Saved entries –
....................
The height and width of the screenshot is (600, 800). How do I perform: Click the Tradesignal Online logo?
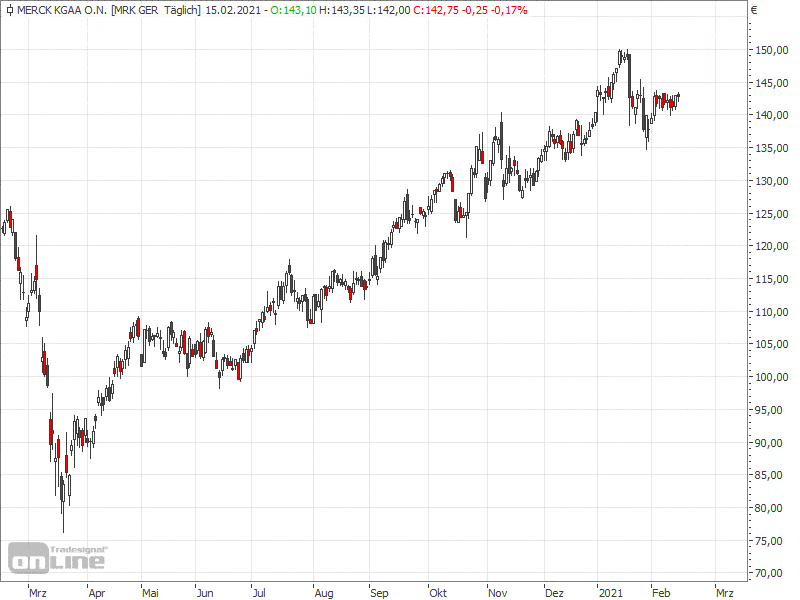tap(58, 558)
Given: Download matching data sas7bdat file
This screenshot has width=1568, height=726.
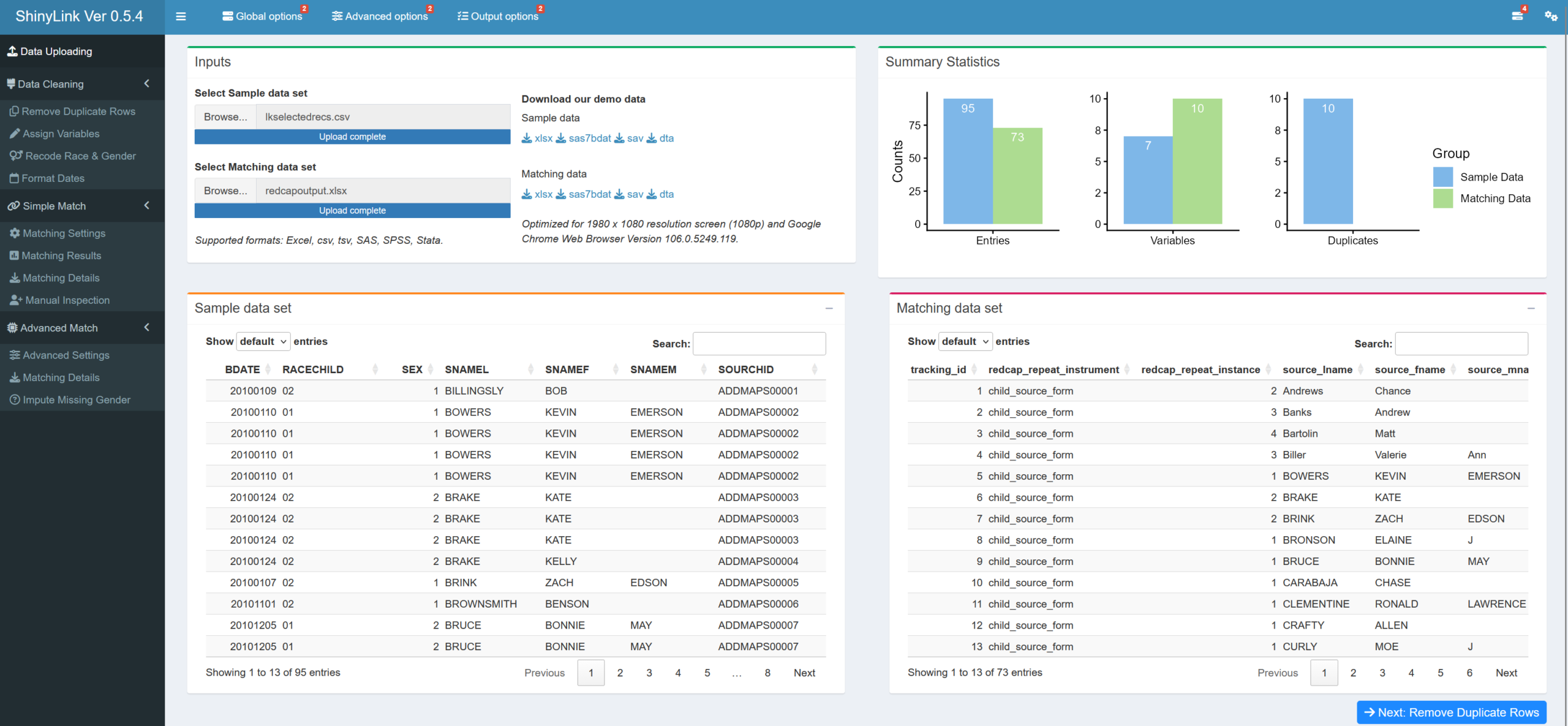Looking at the screenshot, I should pos(584,194).
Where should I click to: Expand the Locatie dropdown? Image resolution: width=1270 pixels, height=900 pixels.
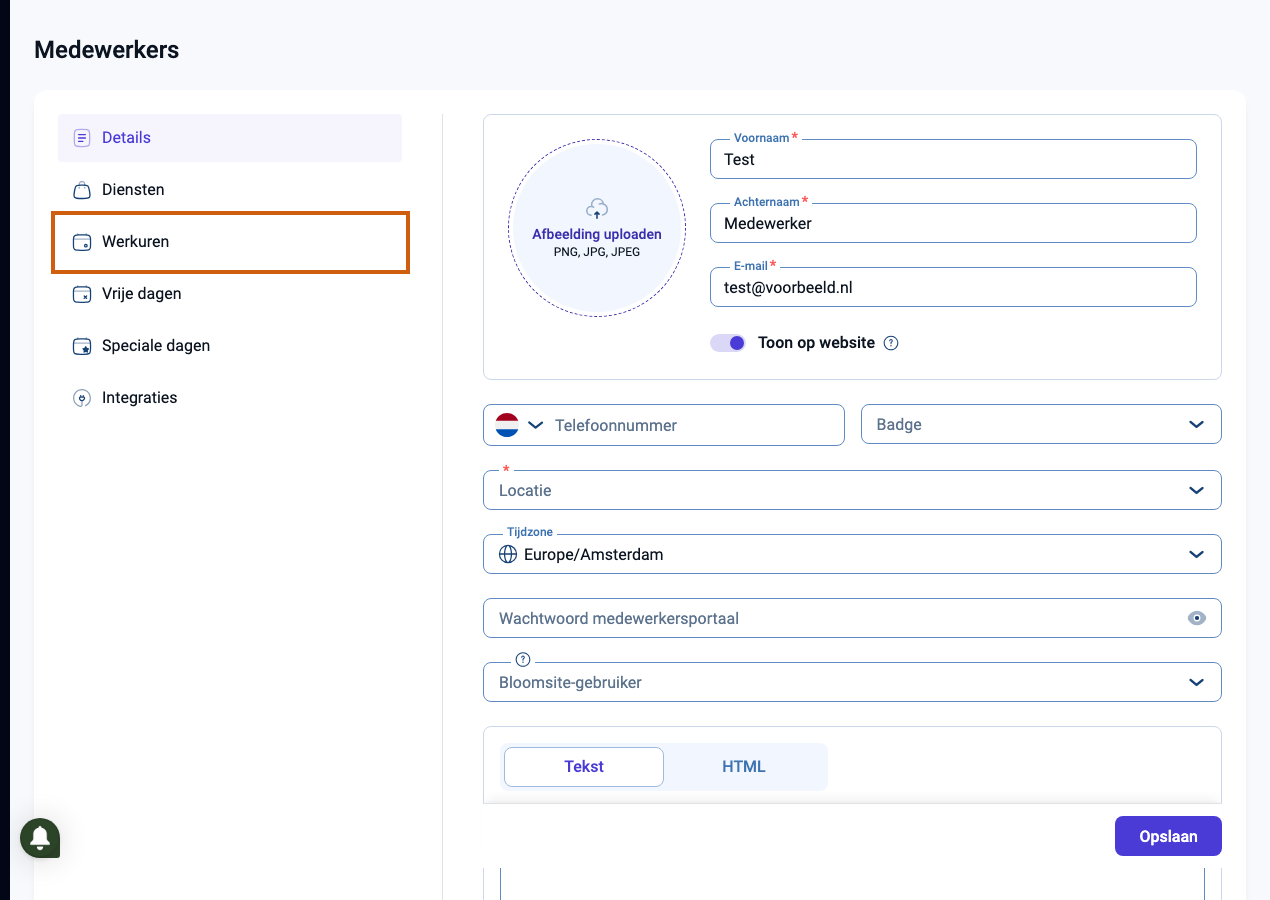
....................
EXERCISE AIM –
Transcribe every line of the data exactly. No pictures go in the copy.

RESULT FOR THIS TASK –
The height and width of the screenshot is (600, 800). How do I perform: Click the Tradesignal Online logo?
tap(58, 558)
Given: Download matching data sas7bdat file
This screenshot has width=1568, height=726.
Looking at the screenshot, I should pos(584,194).
Where should I click to: Expand the Locatie dropdown? Image resolution: width=1270 pixels, height=900 pixels.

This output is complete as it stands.